/---
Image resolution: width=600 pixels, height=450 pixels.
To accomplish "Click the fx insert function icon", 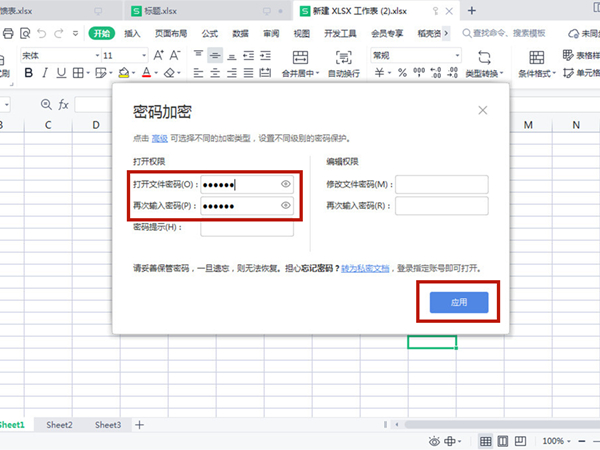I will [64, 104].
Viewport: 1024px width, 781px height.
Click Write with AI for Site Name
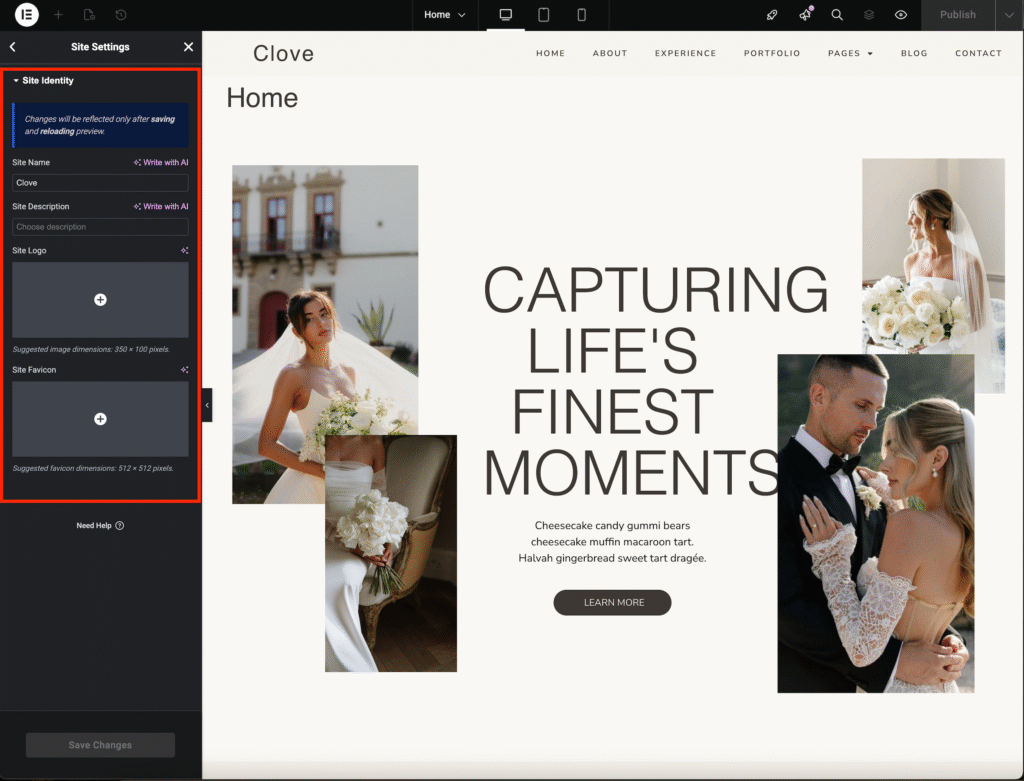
\---
/---
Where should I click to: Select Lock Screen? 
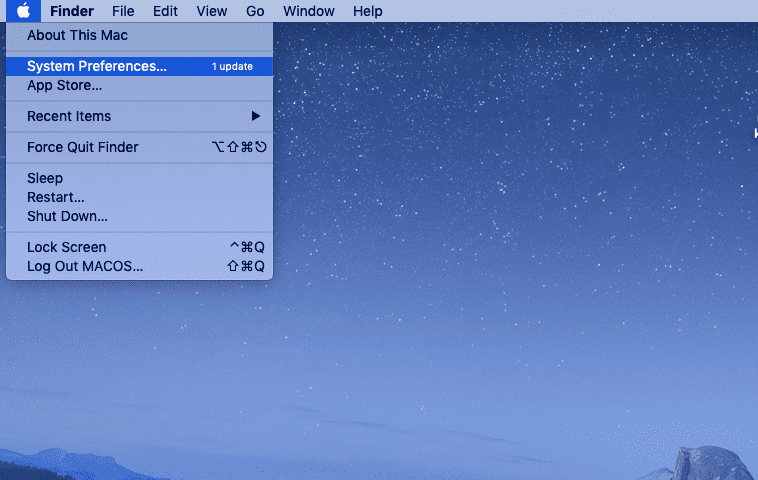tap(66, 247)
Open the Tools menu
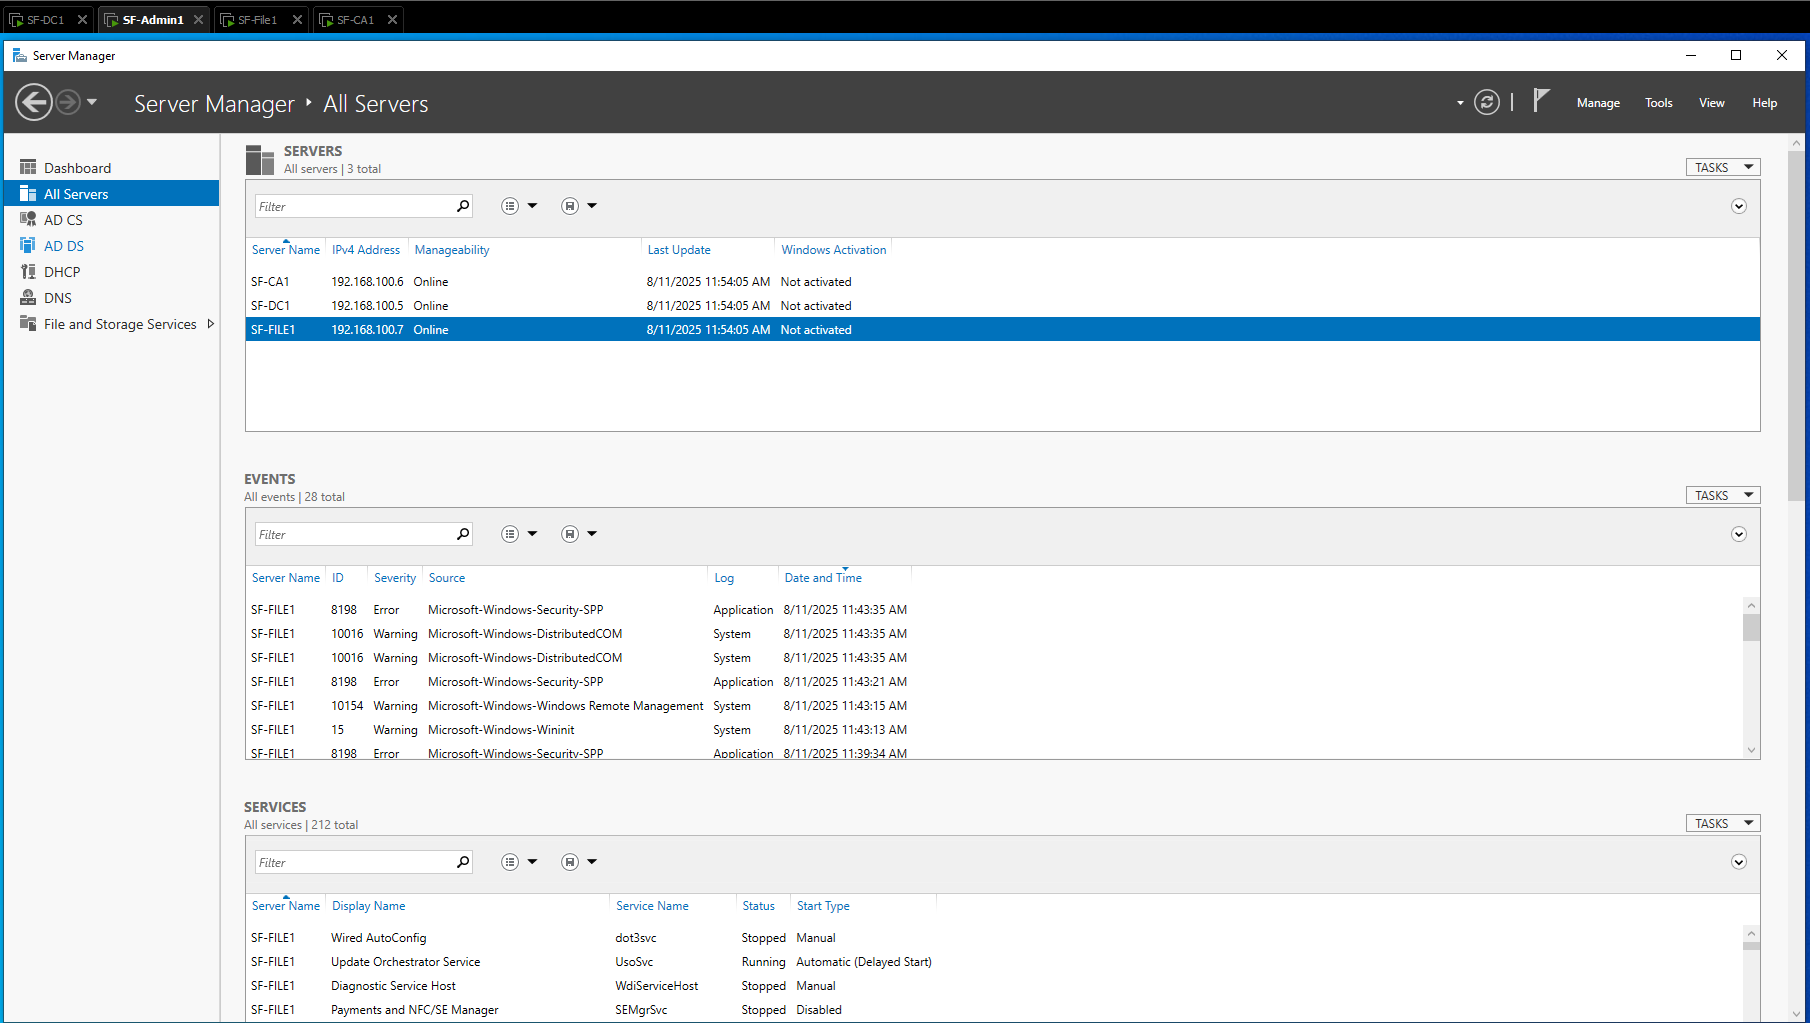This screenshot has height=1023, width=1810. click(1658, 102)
\---
SET EXERCISE:
Copy out the records above word for word, beginning at the line containing "Viewport: 1024px width, 781px height." and stopping after the line containing "Click Write with AI for Site Name".

SOLUTION TO THIS PROBLEM:
Viewport: 1024px width, 781px height.
Click Write with AI for Site Name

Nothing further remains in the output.